年齢こそ違えど、この学園の就任式では肩を並べて歓迎され、
なにより同じ街の出身ということもあってか、暇が合えば酌を交し合う仲なのだ。
「大変ね、地理の教科担当に、部活の顧問、今年はそれに加えてクラスの担任ですものね」
リーロンがどことなく色っぽい、何時もの口調で言う。
保健室を任せられている彼は、ダヤッカのように担当が複数あるわけではなく、
学園内での医者として以外は、2週に1度で配布されている「健康だより」を執筆したり、
放課後は『とある神様』として生徒たちの相談にのっていたりするのが役割だ。
その井出達は、背丈こそダヤッカと同じで長身に部類されるのだが、目の下の泣き黒子、艶のある唇、
紫色のアイシャドウが特徴の――男性なのか女性なのも怪しい――実に謎の多い教師である。
女っ気がない身からすれば、彼の女性にも似た気遣いは、付き合い方さえ間違えなければ、助けられることが多い。

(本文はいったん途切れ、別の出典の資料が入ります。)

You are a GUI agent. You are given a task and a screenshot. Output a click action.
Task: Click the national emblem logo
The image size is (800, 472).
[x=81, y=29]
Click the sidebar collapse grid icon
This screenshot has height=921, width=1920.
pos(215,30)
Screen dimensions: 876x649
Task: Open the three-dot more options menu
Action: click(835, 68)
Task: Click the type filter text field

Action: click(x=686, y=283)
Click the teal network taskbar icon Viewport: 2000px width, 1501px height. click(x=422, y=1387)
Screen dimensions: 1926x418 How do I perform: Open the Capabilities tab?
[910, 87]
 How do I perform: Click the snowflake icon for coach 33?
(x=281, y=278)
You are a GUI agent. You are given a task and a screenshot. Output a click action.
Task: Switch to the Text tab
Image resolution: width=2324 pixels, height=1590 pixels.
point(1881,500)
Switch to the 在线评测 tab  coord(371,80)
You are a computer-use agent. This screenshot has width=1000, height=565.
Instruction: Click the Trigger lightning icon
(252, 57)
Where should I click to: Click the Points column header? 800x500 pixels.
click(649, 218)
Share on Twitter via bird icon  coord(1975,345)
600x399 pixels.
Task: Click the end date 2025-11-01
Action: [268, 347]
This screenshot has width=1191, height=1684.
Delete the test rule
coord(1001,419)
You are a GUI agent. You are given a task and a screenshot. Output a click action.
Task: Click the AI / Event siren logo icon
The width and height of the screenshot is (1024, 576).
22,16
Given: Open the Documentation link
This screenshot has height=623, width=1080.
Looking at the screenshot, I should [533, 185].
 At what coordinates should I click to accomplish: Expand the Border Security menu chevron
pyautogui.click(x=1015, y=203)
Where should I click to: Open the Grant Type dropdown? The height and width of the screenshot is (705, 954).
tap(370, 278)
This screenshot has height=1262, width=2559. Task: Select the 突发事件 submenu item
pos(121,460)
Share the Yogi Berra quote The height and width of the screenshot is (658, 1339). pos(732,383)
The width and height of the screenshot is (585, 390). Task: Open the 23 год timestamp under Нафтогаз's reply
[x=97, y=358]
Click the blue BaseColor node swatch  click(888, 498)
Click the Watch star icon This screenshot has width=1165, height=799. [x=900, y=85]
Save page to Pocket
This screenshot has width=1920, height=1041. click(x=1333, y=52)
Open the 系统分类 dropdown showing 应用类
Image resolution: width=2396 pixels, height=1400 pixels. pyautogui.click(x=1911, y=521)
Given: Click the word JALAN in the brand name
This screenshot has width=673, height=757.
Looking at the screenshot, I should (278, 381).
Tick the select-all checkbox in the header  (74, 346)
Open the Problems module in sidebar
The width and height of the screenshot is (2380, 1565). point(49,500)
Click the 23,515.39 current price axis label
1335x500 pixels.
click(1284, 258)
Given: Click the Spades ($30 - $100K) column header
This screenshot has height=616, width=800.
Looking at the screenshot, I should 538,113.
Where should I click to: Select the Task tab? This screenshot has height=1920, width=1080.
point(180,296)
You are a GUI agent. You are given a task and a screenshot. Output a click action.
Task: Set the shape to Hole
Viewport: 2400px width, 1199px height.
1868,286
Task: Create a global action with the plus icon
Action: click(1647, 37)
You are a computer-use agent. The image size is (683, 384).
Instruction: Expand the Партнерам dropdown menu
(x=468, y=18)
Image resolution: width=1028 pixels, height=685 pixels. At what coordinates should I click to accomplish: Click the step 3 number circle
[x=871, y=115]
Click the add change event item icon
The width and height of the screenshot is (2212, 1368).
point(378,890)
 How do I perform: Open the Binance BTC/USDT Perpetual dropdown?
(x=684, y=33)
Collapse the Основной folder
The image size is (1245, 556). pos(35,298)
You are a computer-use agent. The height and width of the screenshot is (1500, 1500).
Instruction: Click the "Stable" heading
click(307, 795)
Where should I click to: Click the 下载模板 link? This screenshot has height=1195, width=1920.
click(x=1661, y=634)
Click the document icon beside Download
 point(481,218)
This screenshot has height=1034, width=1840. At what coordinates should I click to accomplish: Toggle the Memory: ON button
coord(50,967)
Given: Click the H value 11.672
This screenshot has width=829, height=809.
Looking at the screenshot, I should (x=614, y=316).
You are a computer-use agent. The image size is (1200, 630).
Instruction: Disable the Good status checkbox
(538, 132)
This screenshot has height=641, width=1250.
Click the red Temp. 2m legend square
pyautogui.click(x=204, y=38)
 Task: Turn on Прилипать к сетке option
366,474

そんな同僚に一言礼を言い、小皿の上からクッキーを1枚口へと放り込むと、
コーヒーをひと啜りし、テストの採点を片付けはじめる。
暫く他愛のない話しをした後、藁半紙を擦るペンの音と、
ダヤッカの口からこぼれる溜息だけが部屋の中を埋め尽くしてた時だった。
「・・・悩み事でもあるのかしら?」
何時の間にか頭を抱え込むような姿勢になったダヤッカに、リーロンは問いかけてみたが、
彼からは生返事しか返ってこない。
「あなたのクラスの、確か・・・チア部に所属してる」
採点をする手が止まる。
「応えてあげないの?」
「っなにを言っているんだ、俺は教師だぞ!?アイツは生徒だ!」
ダヤッカが椅子を跳ね除けながら立ち上がる。
膨らみきった風船に針をさしたように、爆発した男にリーロンは最初と変わらぬ口調で続ける。
「でもアナタは男、彼女は女、あたしみたいにどっちか分からない、なんてことはないじゃない」
「わかるように言ってくれ」
「真面目なのがアナタのいいところだわ――でも、教師だからといって、男でなくなる必要はないって言ってるのよ」
立ち上がった拍子に倒れた椅子が、静まり返る職員室にカタカタと後を引いた。
「俺は、俺は教師・・・なんだ」
「・・・そう、わかった」
漏らすようにそういったダヤッカに、それ以上の言葉はかけずリーロンは職員室をあとにする。
残され職員室で、採点途中の答案用紙には「キヨウ=バチカ」の名が書かれていた。